-- Entries shown follows --
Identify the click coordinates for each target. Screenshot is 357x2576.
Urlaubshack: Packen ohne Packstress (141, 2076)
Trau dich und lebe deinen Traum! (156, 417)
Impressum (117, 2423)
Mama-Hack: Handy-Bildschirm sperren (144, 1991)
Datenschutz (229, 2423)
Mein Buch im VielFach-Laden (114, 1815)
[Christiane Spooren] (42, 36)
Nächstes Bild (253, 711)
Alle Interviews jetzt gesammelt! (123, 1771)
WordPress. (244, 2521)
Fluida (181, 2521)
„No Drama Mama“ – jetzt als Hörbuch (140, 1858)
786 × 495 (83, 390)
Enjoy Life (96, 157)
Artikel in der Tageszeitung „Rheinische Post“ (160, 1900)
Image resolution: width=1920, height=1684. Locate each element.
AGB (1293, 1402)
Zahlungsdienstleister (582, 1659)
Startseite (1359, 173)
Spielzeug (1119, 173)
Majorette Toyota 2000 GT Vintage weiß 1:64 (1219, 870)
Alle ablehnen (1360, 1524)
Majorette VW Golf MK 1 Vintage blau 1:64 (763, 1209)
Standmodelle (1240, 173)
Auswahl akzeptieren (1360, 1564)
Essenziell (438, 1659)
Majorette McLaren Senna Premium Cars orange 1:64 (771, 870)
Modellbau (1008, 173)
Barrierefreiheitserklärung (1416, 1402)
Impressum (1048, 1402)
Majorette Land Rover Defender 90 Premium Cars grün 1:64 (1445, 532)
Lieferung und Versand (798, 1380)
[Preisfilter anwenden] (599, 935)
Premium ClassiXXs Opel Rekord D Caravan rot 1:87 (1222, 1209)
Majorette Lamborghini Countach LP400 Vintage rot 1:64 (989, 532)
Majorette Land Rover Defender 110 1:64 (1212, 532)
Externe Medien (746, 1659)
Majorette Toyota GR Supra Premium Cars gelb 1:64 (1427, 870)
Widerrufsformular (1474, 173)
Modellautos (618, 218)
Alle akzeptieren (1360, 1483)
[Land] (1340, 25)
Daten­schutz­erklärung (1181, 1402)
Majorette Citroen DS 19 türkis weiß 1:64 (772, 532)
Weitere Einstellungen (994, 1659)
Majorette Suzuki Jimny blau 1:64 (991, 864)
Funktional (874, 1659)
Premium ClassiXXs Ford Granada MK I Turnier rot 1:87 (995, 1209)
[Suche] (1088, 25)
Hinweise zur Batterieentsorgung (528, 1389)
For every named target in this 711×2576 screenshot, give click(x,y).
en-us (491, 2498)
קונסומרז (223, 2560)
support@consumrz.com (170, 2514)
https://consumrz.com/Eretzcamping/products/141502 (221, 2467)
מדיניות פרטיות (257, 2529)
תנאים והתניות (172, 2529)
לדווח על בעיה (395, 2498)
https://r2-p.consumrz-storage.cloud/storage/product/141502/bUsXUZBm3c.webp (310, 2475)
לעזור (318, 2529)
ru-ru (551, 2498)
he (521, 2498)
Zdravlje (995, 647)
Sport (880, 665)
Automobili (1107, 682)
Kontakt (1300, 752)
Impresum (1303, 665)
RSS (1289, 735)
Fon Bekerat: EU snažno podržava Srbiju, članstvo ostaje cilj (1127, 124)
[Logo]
-- Entries shown concluded --
Your assignment ::
The answer must be every line of the data that contains the word "Vintage".

Your solution ::
Majorette Toyota 2000 GT Vintage weiß 1:64 (1219, 870)
Majorette VW Golf MK 1 Vintage blau 1:64 (763, 1209)
Majorette Lamborghini Countach LP400 Vintage rot 1:64 (989, 532)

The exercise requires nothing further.